Les sciences du vivant ont déjà découvert des organismes capables d’évoluer constamment afin de survivre. Le généticien Richard Moxon, de l’université d’Oxford, a découvert la bactérie H-influenzae. Une bactérie est programmée pour évoluer d’heure en heure pour fabriquer des protéines nouvelles afin d’échapper aux défenses immunitaires de l’organisme. La recombinaison continue d’H-influenzae, qui n’est pas sans nous rappeler ce que nous savons des évolutions du HIV, rend très difficile l’utilisation des vaccins habituels. Elle nous instruit sur le rôle de la désorganisation dans la compétitivité entre espèces… et sur celui de l’homme dans la désorganisation ambiante. Mais alors, qu’est ce qui constitue la dynamique des évolutions des organisations puisque les systèmes eux aussi tentent de se stabiliser afin de réduire leurs dépenses énergétiques ? Ce qui aboutirait, encore une fois, à leur nécrose puis à leur disparition. Certains chercheurs, comme Stuart Kauffman[ii], de l’Institut de Santa Fé, véritable Mecque des travaux sur la complexité, vont donner ce rôle à l’homme, le « chanceux de service ». Pour nombre de chercheurs, la vie humaine est devenue probable par nécessité du maintien de la dynamique de la vie en général. Dans cette hypothèse, l’homme devient bien le facteur clé du progrès. Alors que les systèmes des machines renforcent leur capacité à autoréguler et « ordonner » les flux, les données et les problèmes de plus en plus complexes, voilà l’homme bombardé « désorganisateur », perturbateur nécessaire à l’adaptation des organisations. Voilà qui donne un sel particulier à l’idée que nous allons nous faire du rôle des hommes dans la conduite du changement dans la société en général et les organisations en particulier. Un rôle qui va l’amener à inventer, au siècle des réseaux et de la cyberéconomie, de nouvelles formes d’entreprises.

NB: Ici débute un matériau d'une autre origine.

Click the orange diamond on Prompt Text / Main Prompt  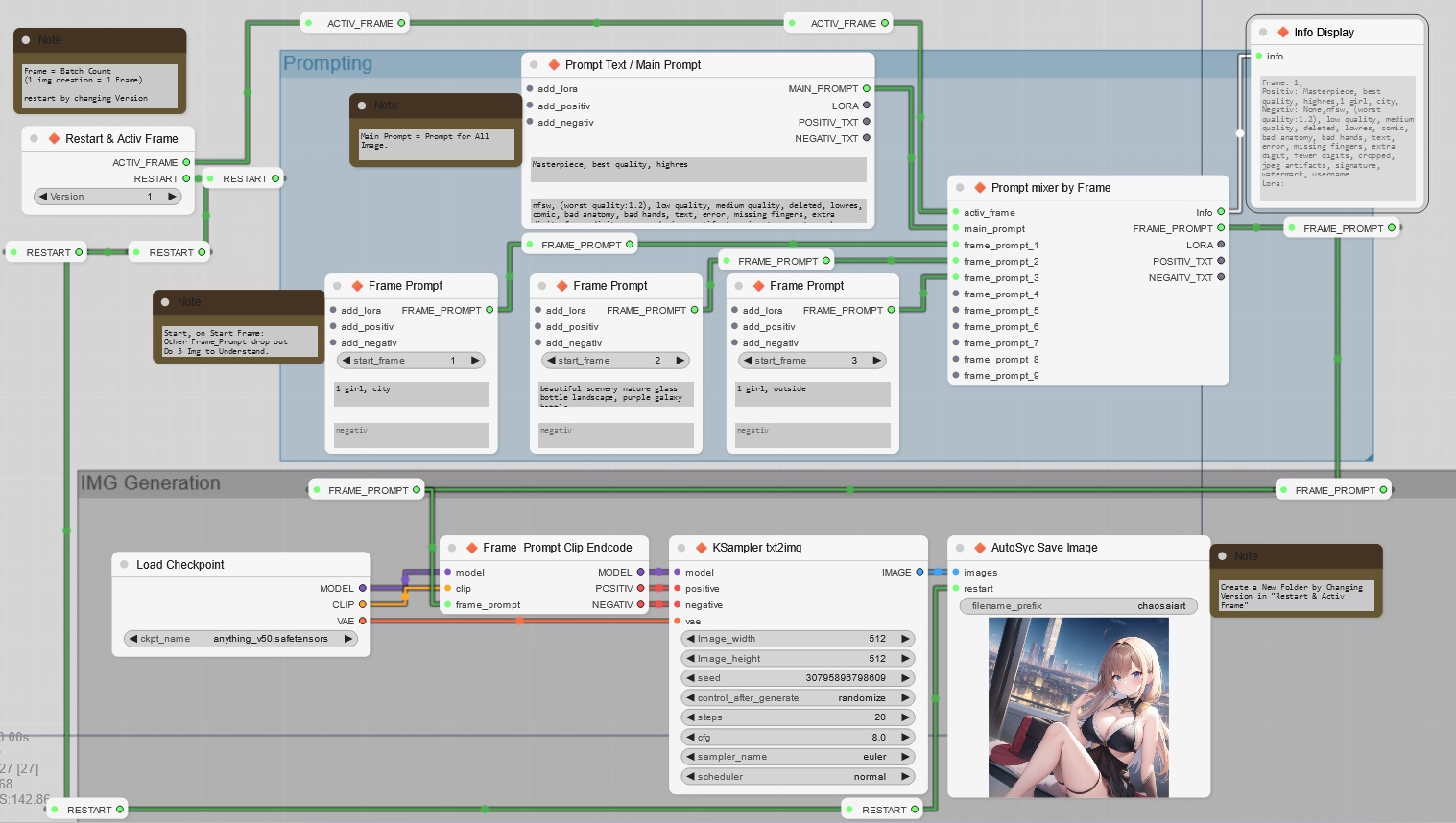[x=554, y=65]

Dans nos entreprises, le perturbateur n’est jamais que celui qui écoute les personnels et tente de valoriser leurs idées, qui sent les attentes nouvelles des marchés. Faut-il le rappeler ? L’écoute d’un marché est à l’origine des deux tiers des innovations réussies parce que les idées sont développées chez ou avec les clients[iii]. Ce phénomène est identique dans l’entreprise : les gens sont prêts à suggérer, à proposer des innovations organisationnelles parfois majeures. Certains compagnies qui l’ont compris avant d’autres multiplient les dream teams et autres groupes de réflexion prospective. Réflexions qui ont une vertu pédagogique considérable pour les parties prenantes. Elles y trouvent des espaces apaisés de discussion et d’échange, y compris dans des virtual workshops, dans des forums installés sur les intranets maison. Les groupes de progrès trouvent là un horizon ambitieux en se fixant pour objectifs d’imaginer en permanence le futur. Les entreprises bénéficient des bonnes idées de perturbateurs qui ont le don de déceler, avant tout le monde, les signaux faibles des changements à venir, donc à prévoir. Des changements qui, parfois, perturbent l’entendement. Mais ça c’était à prévoir !

Extraits de Mét@organisations ( Prix Turgot 2001)

 


[i] Roman Ikonicoff, « Et la vie émergea du chaos », Sciences, 28 juin 1996 et Science et Vie, mars 1997.

[ii] At home in the Universe, Oxford University Press.

[iii] Dr. Von Hippel du MIT, Technologies et Sociétés, Pierre Lévi, McKinsey.